Kafka Source Stream
Overview
Create a source stream to obtain data from Kafka as input data for jobs.
Apache Kafka is a fast, scalable, and fault-tolerant distributed message publishing and subscription system. It delivers high throughput and built-in partitions and provides data replicas and fault tolerance. Apache Kafka is applicable to scenarios of handling massive messages.
Prerequisites
- If the Kafka server listens on the port using hostname, you need to add the mapping between the hostname and IP address of the Kafka Broker node to the CS cluster. Contact the Kafka service deployment personnel to obtain the hostname and IP address of the Kafka Broker node. For details about how to add an IP-domain mapping, see the description of Adding an IP-Domain Mapping in Cluster Management in the Cloud Stream Service User Guide.
- When using offline Kafka clusters, use VPC peering connections to connect CS to Kafka.

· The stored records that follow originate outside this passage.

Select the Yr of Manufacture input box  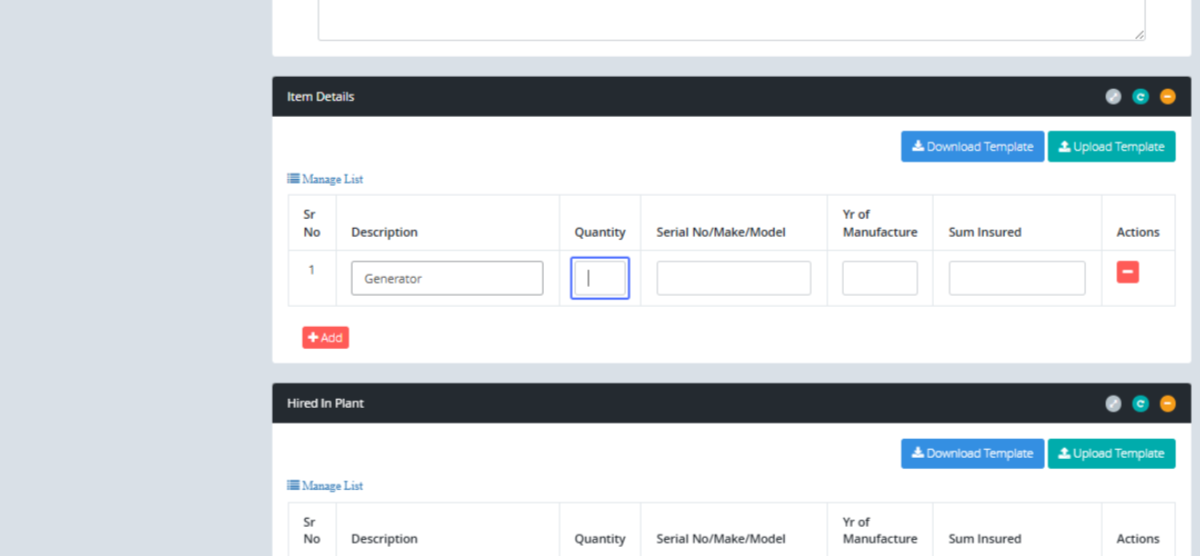coord(879,279)
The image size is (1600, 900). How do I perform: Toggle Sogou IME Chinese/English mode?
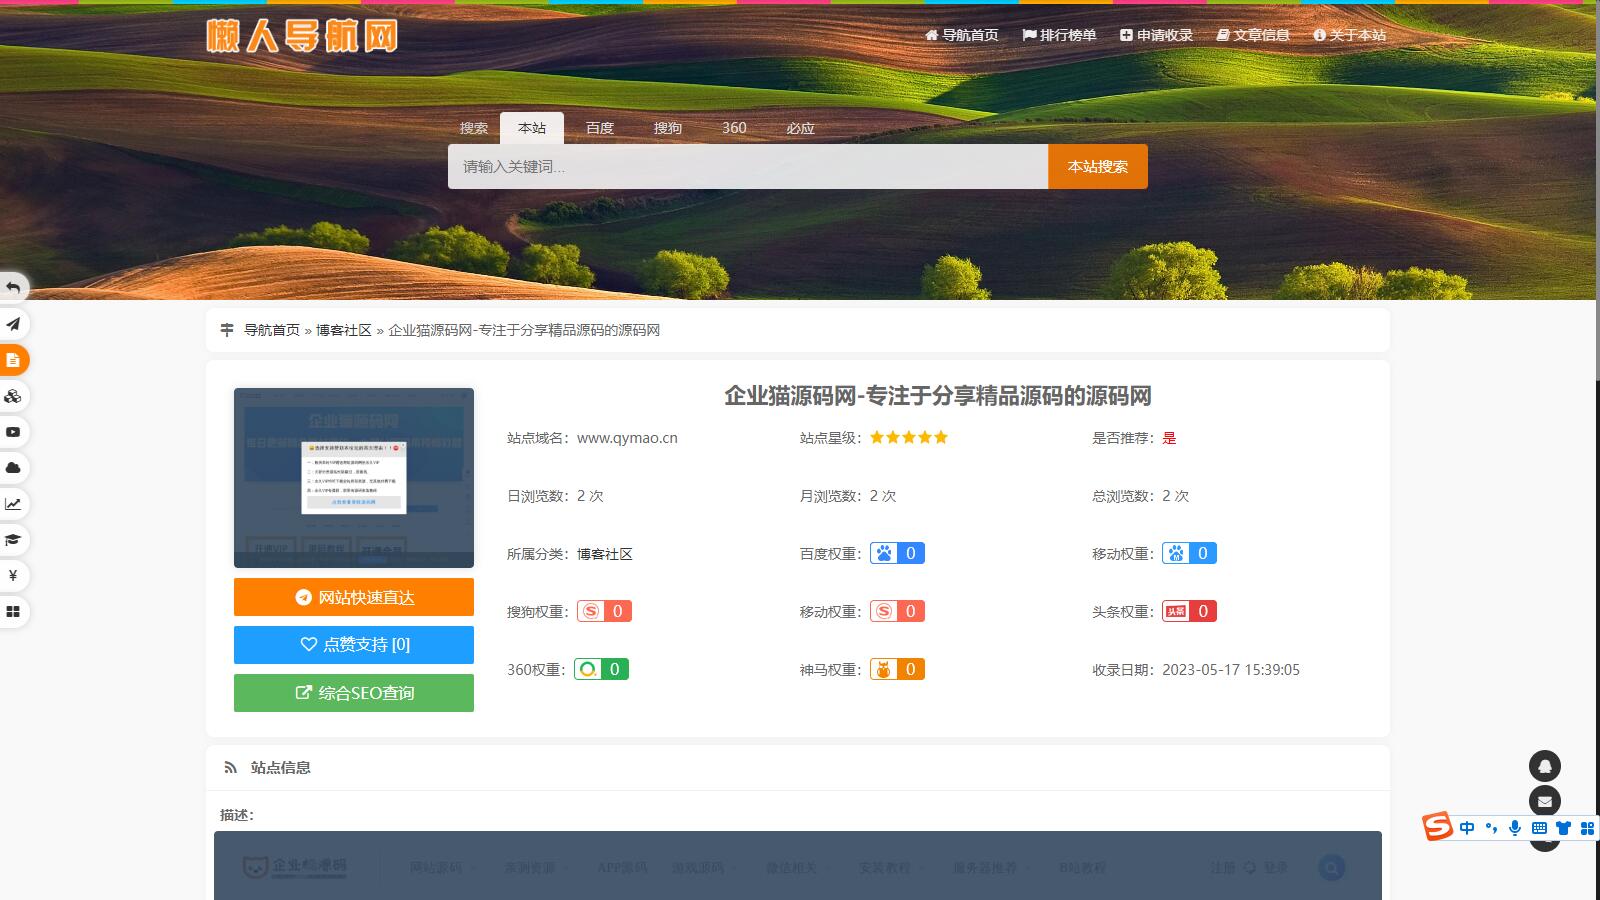click(x=1467, y=828)
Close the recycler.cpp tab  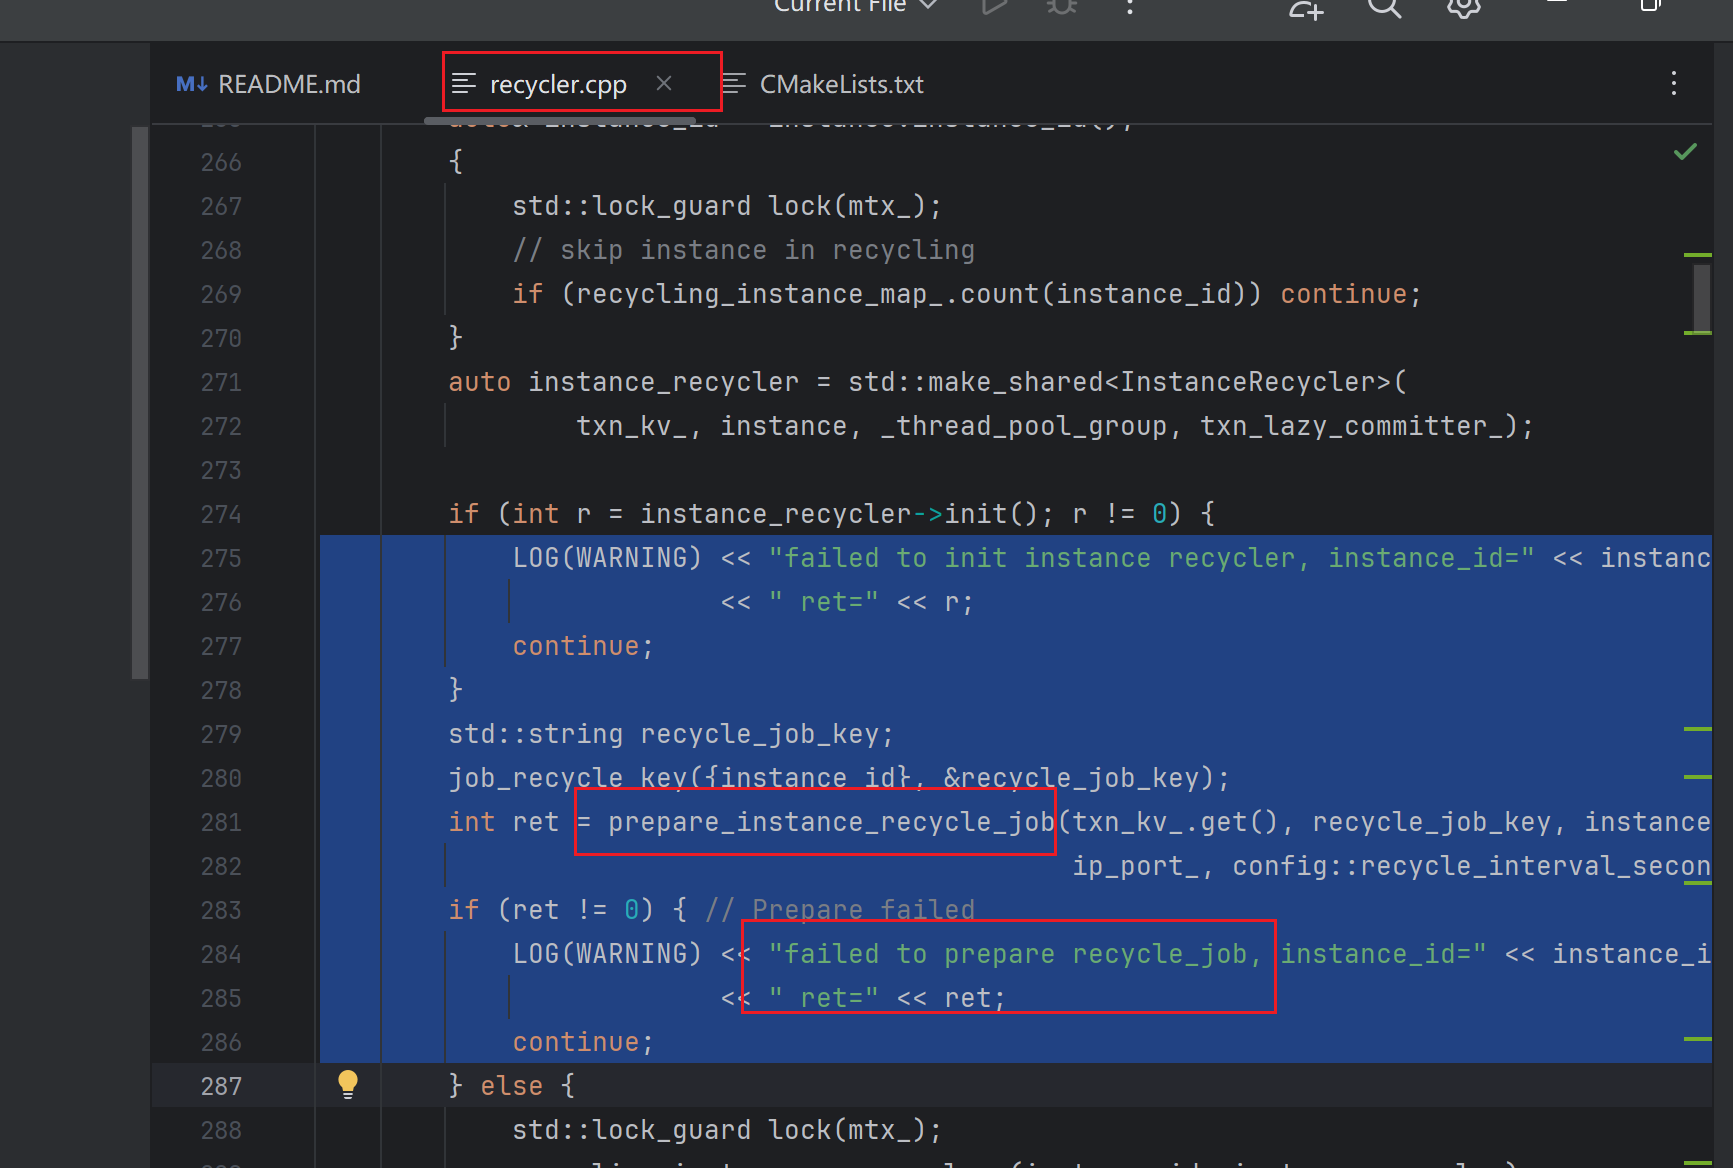point(664,84)
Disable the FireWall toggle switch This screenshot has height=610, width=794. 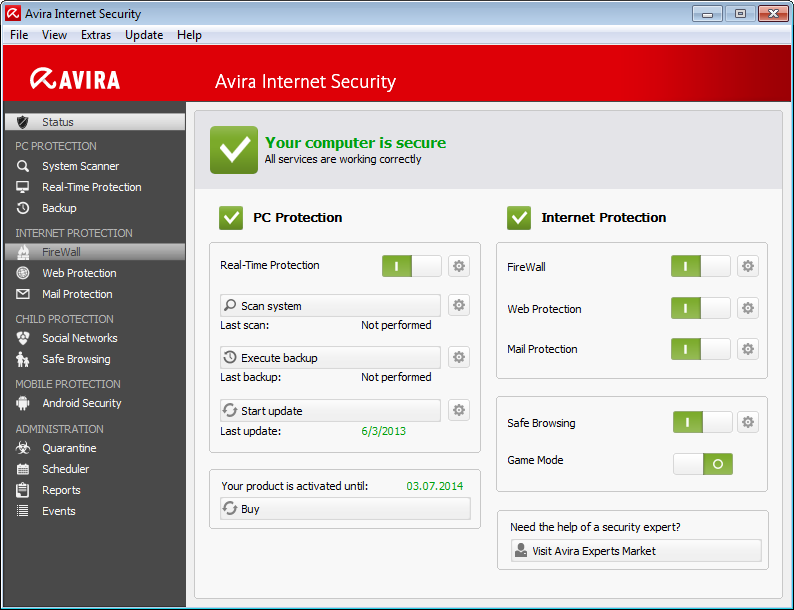(700, 267)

For details about how to set up the VPC peering connection, see VPC Peering Connection in the Cloud Stream Service User Guide.
Syntax
Syntax
CREATE SOURCE STREAM kafka_source (name STRING, age int)WITH (type = "kafka",kafka_bootstrap_servers = "",kafka_group_id = "",kafka_topic = "",encode = "json",json_config="")(TIMESTAMP BY timeindicator (',' timeindicator)?);timeindicator:PROCTIME '.' PROCTIME| ID '.' ROWTIME
Description
| Parameter | Mandatory | Description |
|---|---|---|
| type | Yes | Data source type. Value Kafka indicates that the data source is Kafka. |
| kafka_bootstrap_servers | Yes | Port that connects CS to Kafka. Use VPC peering connections to connect CS clusters with Kafka clusters. |
| kafka_group_id | Yes | Group ID. |
| kafka_topic | Yes | Kafka topic to be read. |
| encode | Yes | Data encoding format. The value can be json, csv, or blob.
|
| json_config | No | If encode is set to json, you can use this parameter to specify the mapping between JSON fields and stream attribute fields. The format is field1=json_field1;field2=json_field2. |
| field_delimiter | No | If encode is set to csv, you can use this parameter to specify the separator between CSV fields. By default, the comma (,) is used. |
| quote | No | Quoted symbol in a data format. The attribute delimiters between two quoted symbols are treated as common characters.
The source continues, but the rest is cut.